Mary Wollstonecraft's response to one of her early critics points to the fact that fiction has long been employed by authors to cast a vision for social change. Less acknowledged, however, has been the role of the Christian faith in such works.
In this Studies in Theology and the Arts volume, literary scholar Dalene Joy Fisher explores the work of four beloved female novelists: Jane Austen, Anne Brontë, Elizabeth Gaskell, and Mary Wollstonecraft. Each of these authors, she argues, appealed to the Christian faith through their heroines to challenge cultural expectations regarding women, especially in terms of marriage. Although Christianity has all too often been used to oppress women, Fisher demonstrates that in the hands of these novelists and through the actions of their characters, it could also be a transformative force to liberate women.

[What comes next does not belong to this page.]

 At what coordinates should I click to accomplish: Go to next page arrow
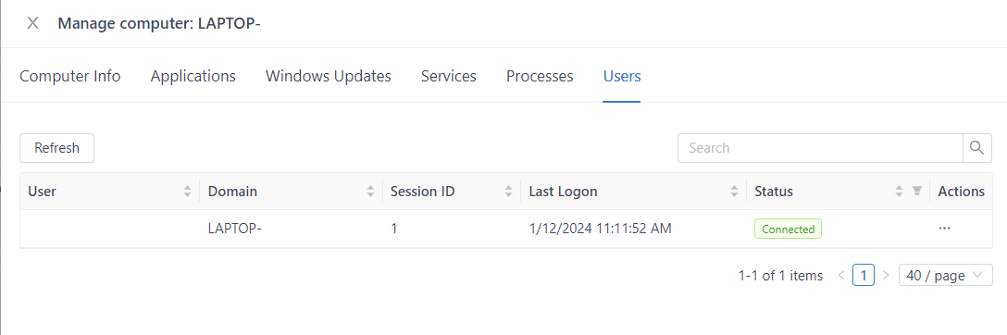886,276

The Studies in Theology and the Arts series encourages Christians to thoughtfully engage with the relationship between their faith and artistic expression, with contributions from both theologians and artists on a range of artistic media including visual art, music, poetry, literature, film, and more.
"Dalene Fisher offers a thoughtful challenge to a strain of feminist criticism that has seen Christianity as necessarily an oppressive force in early nineteenth-century women's lives. In lucid and accessible terms, she argues instead that it was their Christian faith that encouraged four famous female novelists to challenge the traditional marriage plot and women's role within it."
"By embedding her interpretation of these authors' works within the complexities of their Christian beliefs, Fisher not only provides insightful analysis of these novels but also draws our attention to an important reality that has often been ignored: Christian truth can be a powerful foundation for female agency."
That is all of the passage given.